* **TEXT SECTION**:

###

The Silence, a starkly beautiful, bleakly hopeless police procedural, opens with a child's rape and murder in a German field in 1986. There's no question of "who done it." We see all too clearly the murderer (Ulrich Thomsen), a caretaker from a nearby apartment complex.
So does the murderer's friend and fellow pedophile Timo (Wotan Wilke Mohring), who stands by helplessly yet complicit in the crime. Here's a man whose own sexual predilections are less appalling than his failure to stop or report the killing, which he doesn't condone. That Timo is so disgusted by the murder that he quits his friend, leaving town, doesn't begin to let him off the hook.
Timo's silence is awful, and deafening.
Suddenly, the film jumps forward to 2009, when, 23 years to the day after the first crime, a second murder of a young girl is committed in the exact same spot. "But why?" asks Krischan (Burghart Klaussner), the detective who handled the old, unsolved case, and who jumps into the new one. His question isn't existential. Though there are overtones that hint at life's meaninglessness, The Silence does ultimately answer Krischan's question, if in a way that is staggering in its sadness and lack of conventional closure.

###

* **SUPPLIED INFORMATION**:
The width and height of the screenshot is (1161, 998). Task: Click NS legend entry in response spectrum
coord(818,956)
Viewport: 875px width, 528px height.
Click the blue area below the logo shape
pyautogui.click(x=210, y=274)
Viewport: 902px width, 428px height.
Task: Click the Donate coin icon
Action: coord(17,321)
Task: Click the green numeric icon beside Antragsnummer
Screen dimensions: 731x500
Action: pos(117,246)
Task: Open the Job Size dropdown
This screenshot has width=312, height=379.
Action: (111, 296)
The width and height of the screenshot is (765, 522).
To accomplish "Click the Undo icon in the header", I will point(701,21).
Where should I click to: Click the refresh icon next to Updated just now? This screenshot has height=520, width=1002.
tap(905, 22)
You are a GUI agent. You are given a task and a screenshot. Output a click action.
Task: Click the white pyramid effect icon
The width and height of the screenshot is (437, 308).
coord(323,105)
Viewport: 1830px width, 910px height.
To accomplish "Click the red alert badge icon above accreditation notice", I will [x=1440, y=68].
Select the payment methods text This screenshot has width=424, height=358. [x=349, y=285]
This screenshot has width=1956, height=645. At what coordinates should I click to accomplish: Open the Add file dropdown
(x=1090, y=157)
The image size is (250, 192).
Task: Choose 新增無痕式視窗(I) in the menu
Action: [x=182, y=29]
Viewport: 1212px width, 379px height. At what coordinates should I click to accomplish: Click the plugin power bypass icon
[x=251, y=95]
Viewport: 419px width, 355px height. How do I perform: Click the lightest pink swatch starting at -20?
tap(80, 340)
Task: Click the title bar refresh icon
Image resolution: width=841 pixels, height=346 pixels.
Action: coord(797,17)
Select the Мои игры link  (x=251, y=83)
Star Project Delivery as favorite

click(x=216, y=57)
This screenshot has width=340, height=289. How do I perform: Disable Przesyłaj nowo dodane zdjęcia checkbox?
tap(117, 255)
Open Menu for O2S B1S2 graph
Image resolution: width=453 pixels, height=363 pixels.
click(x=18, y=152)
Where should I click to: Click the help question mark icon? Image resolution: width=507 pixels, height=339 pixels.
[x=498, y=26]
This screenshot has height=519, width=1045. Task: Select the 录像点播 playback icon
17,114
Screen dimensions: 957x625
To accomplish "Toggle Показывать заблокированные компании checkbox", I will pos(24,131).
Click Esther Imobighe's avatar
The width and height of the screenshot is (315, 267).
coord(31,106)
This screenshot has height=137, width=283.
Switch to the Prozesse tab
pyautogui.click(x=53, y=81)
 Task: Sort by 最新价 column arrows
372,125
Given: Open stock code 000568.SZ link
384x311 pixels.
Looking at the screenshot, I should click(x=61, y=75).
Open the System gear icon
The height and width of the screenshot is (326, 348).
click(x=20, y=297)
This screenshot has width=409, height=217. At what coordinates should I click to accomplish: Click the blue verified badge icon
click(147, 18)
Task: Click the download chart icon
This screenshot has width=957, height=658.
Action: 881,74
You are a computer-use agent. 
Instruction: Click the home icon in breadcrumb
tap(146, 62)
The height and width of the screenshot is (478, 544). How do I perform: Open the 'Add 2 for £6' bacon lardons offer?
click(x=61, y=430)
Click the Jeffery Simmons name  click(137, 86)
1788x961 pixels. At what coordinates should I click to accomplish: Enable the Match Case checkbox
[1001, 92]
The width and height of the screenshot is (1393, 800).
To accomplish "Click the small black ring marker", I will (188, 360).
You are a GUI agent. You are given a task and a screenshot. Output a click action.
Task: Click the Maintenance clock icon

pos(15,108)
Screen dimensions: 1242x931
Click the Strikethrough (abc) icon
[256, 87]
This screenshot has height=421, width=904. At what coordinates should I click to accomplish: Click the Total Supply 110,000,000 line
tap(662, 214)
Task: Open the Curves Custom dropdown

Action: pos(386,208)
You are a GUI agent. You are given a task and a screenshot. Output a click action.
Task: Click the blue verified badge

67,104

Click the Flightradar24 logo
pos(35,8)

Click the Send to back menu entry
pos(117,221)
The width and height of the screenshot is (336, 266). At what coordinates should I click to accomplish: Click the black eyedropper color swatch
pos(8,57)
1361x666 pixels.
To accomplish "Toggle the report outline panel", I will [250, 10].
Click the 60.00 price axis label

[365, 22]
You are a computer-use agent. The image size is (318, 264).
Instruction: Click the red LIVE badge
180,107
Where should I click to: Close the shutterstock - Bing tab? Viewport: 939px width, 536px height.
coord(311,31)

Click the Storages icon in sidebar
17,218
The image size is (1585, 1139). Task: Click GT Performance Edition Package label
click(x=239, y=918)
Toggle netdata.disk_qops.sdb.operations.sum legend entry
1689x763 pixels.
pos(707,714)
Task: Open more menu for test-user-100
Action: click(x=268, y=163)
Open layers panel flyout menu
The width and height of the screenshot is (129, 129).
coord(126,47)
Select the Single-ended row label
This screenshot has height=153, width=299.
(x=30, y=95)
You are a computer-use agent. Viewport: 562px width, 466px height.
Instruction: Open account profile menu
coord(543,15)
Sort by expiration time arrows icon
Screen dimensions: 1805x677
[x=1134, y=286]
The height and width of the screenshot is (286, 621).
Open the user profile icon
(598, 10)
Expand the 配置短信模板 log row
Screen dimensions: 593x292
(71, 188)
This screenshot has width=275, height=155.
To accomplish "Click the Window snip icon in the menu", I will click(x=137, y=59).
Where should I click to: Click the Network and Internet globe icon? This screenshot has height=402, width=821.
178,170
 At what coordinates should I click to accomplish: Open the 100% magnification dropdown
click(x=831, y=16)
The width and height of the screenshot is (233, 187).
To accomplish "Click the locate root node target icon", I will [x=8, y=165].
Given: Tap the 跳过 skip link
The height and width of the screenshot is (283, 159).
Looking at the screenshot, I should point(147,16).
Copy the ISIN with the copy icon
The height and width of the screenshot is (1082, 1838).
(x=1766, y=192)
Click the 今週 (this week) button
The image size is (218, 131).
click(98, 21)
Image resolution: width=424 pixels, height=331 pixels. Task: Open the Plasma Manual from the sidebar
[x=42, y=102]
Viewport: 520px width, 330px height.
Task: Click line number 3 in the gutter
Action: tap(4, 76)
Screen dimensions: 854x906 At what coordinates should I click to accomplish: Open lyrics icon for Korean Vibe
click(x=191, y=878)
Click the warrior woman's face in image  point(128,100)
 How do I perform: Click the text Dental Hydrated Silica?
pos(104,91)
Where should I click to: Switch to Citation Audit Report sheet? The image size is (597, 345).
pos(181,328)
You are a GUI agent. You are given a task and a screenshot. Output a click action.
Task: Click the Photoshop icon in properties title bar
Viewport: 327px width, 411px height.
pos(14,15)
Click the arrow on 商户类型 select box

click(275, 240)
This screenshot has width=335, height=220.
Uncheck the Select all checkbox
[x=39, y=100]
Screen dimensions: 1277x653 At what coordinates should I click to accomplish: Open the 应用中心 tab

###

* **EXERCISES TO COMPLETE**:
(A) Say whether each statement below agrees with the review of The Silence. For each, answer yes or no and quote the deciding words of the review.
(i) The first murder takes place in a German field in 1986.
(ii) Timo reports the killing.
(iii) The second murder is committed in a different place from the first.
(B) Reproduce word for word the part of the review of The Silence that opens with the words containing "The Silence, a" and closes with "awful, and deafening.".

* **SOLVED TASKS**:
(A)
(i) Yes: "opens with a child's rape and murder in a German field in 1986"
(ii) No: "his failure to stop or report the killing"
(iii) No: "a second murder of a young girl is committed in the exact same spot"

(B)
The Silence, a starkly beautiful, bleakly hopeless police procedural, opens with a child's rape and murder in a German field in 1986. There's no question of "who done it." We see all too clearly the murderer (Ulrich Thomsen), a caretaker from a nearby apartment complex.
So does the murderer's friend and fellow pedophile Timo (Wotan Wilke Mohring), who stands by helplessly yet complicit in the crime. Here's a man whose own sexual predilections are less appalling than his failure to stop or report the killing, which he doesn't condone. That Timo is so disgusted by the murder that he quits his friend, leaving town, doesn't begin to let him off the hook.
Timo's silence is awful, and deafening.